EXERCISE DETAILS: An exact, complete printout of the listing is wanted, minus its images.

INPUT RECORDS:
- - -

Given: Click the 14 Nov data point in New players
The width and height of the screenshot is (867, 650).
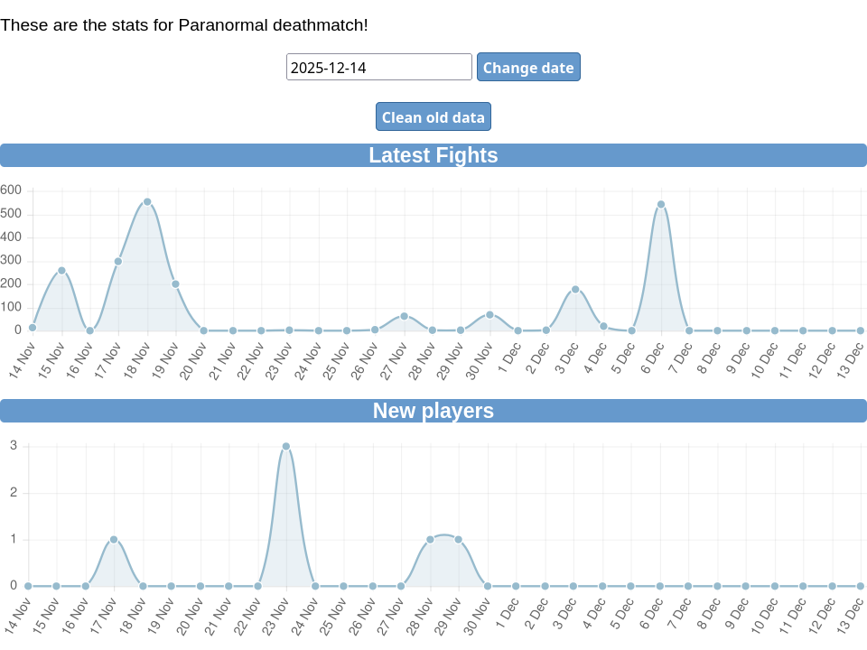Looking at the screenshot, I should click(x=28, y=586).
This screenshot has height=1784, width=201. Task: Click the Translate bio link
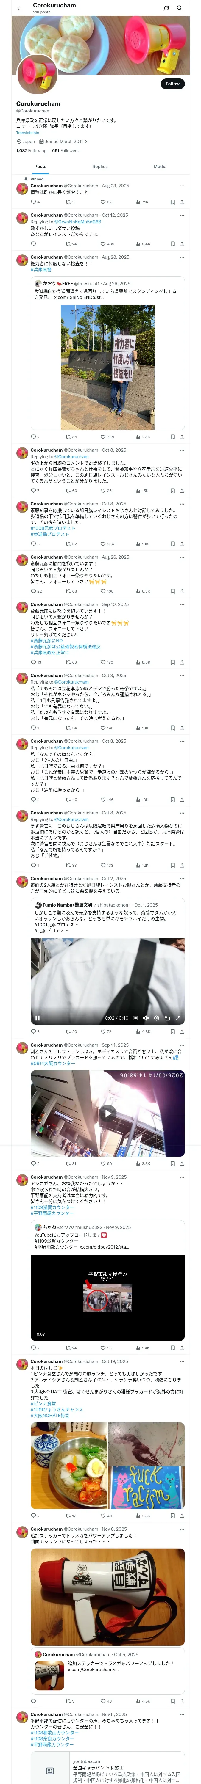28,132
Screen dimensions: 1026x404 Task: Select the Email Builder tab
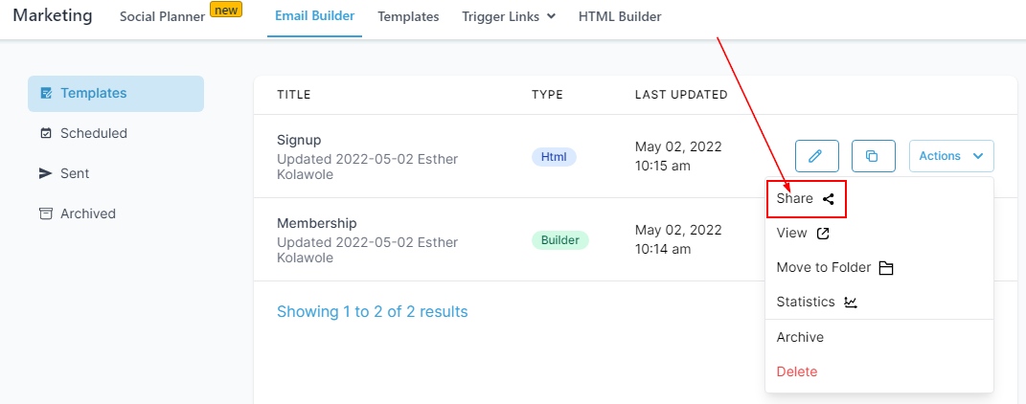point(314,16)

- - -

SOLUTION TO THE PROBLEM:
Given: Click the 14 Nov data point in New players
The width and height of the screenshot is (867, 650).
Looking at the screenshot, I should click(x=28, y=586).
This screenshot has height=1784, width=201. Task: Click the Translate bio link
28,132
Screen dimensions: 1026x404 Task: Select the Email Builder tab
point(314,16)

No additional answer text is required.